We proposed a novel strategy using Large Language Models (GPT-4) to analyze all clinical trials on prostate cancer and systematically identify true negatives. This approach showed remarkable improvement in predictive accuracy on independent test sets with a Matthews Correlation Coefficient of 0.76 (± 0.33) compared to 0.55 (± 0.15) and 0.48 (± 0.18) for two commonly used PU learning approaches. Using our labeling strategy, we created a training set of 26 positive and 54 experimentally validated negative drugs. We then applied a machine learning ensemble to this new dataset to assess the repurposing potential of the remaining 11,043 drugs in the DrugBank database. This analysis identified 980 potential candidates for prostate cancer. A detailed review of the top 30 revealed 9 promising drugs targeting various mechanisms such as genomic instability, p53 regulation, or TMPRSS2-ERG fusion.

Conclusion

By expanding our negative data labeling approach to all diseases within the ClinicalTrials.gov database, our method could greatly advance supervised drug repositioning, offering a more accurate and data-driven path for discovering new treatments.

查看原文

微信好友朋友圈 QQ好友复制链接

本刊更多论文

使用大型语言模型改进负数据标记的药物重新定位

药物重新定位提供了许多优势，例如更快的开发时间、更低的成本和更低的药物开发失败率。监督式机器学习通常用于对候选药物进行评分，但由于缺乏可靠的负面数据（药物由于无效或毒性而失败）而受到阻碍，这很难获得，从而降低了它们的预测准确性和泛化性。正-未标记（PU）学习已经被用来克服这个问题，通过随机抽样未标记的药物或识别可能的阴性，但仍然存在错误分类或过于简化的决策边界。我们提出了一种新的策略，使用大语言模型（GPT-4）来分析前列腺癌的所有临床试验，并系统地识别真阴性。该方法在独立测试集上的预测准确率有显著提高，马修斯相关系数为0.76（±0.33），而两种常用的PU学习方法的马修斯相关系数分别为0.55（±0.15）和0.48（±0.18）。使用我们的标签策略，我们创建了一个由26个阳性药物和54个实验验证的阴性药物组成的训练集。然后，我们将机器学习集成应用于这个新数据集，以评估DrugBank数据库中剩余11043种药物的再利用潜力。该分析确定了980种前列腺癌的潜在候选。对前30名的详细回顾揭示了9种有前景的药物针对各种机制，如基因组不稳定性，p53调节或TMPRSS2-ERG融合。通过将我们的负面数据标签方法扩展到ClinicalTrials.gov数据库中的所有疾病，我们的方法可以极大地推进监督药物重新定位，为发现新的治疗方法提供更准确和数据驱动的途径。在药物重新定位的背景下，与常用的PU学习方法相比，在真实负数据上训练的机器学习算法始终更准确、更一般化。大型语言模型可以通过从在线数据库中提取相关的生物和医学数据来增强机器学习数据集。

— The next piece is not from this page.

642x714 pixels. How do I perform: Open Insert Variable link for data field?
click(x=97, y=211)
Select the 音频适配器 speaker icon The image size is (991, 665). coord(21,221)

本文章由计算机程序翻译，如有差异，请以英文原文为准。

求助全文

约1分钟内获得全文去求助

来源期刊

Journal of Cheminformatics CHEMISTRY, MULTIDISCIPLINARY-COMPUTER SCIENCE, INFORMATION SYSTEMS

CiteScore

14.10

自引率

7.00%

发文量

审稿时长

3 months

期刊介绍： Journal of Cheminformatics is an open access journal publishing original peer-reviewed research in all aspects of cheminformatics and molecular modelling. Coverage includes, but is not limited to: chemical information systems, software and databases, and molecular modelling, chemical structure representations and their use in structure, substructure, and similarity searching of chemical substance and chemical reaction databases, computer and molecular graphics, computer-aided molecular design, expert systems, QSAR, and data mining techniques.